Giver of life and more
Light is important for human, animal and plant life. Without light, all life would be threatened with extinction. Apart from this, light is important in all areas of life: at the workplace, in the living room or in public places: light – or, more precisely, lighting – presents often as a necessary prerequisite for work, and creates joy through exciting design.
Let us go ride the waves
Researchers are still not in agreement on whether light is made up of electromagnetic particles or of waves. Speaking of waves, you start thinking of the sea? That’s not all that inaccurate! Light moves like a surfer elegantly rides on the waves. No water means no waves – this is different for light. When light spreads, an electromagnetic field is produced – at least according to the theory of light particles.
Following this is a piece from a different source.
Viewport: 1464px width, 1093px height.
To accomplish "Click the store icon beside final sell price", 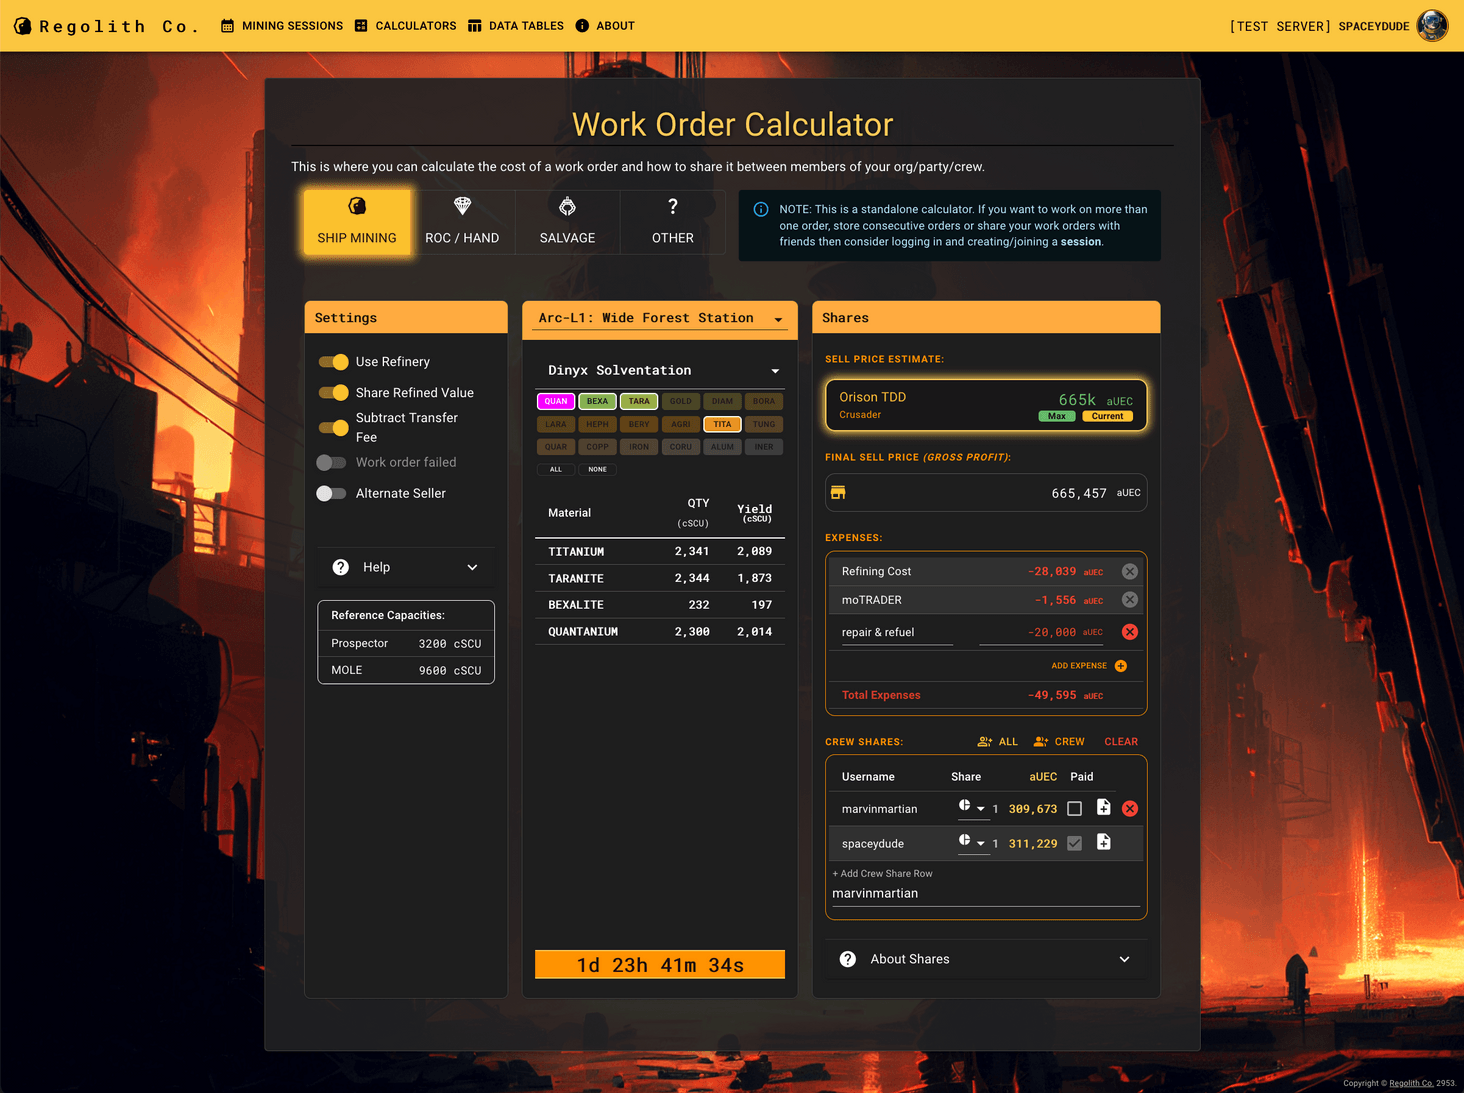I will click(x=838, y=492).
The electromagnetic field is produced by collisions with light – particles are broken free by the impact. This property is important for solar power generators.
Casting a shadow at light speed
Light spreads in a straight line and always originates in the light source. This may be the sun or the lamp of your luminaire. This light source produces many individual rays of light that will hit different objects: mountains, the closest house, yourself or a parasol. All of these things stop the path of the imagined light rays, which causes every object to cast a shadow when exposed to light.
Light is a true speed king: at an unimaginable 300,000 km/s, it spreads much faster than any wave in the sea. In contrast to the sea’s waves, we cannot see every wave made by light: broad, drawn-out waves and narrow waves close to each other are invisible to us. The human eye is only able to recognize a specific range of wavelengths that can be processed by the brain. More technically speaking: all light waves with a wavelength between 380 and 700 nano meters are visible to us.
Depending on wavelength, our eye will interpret different colours: low wavelengths lead us to perceive colours such as violet, blue and green. High wavelengths describe red, orange and yellow.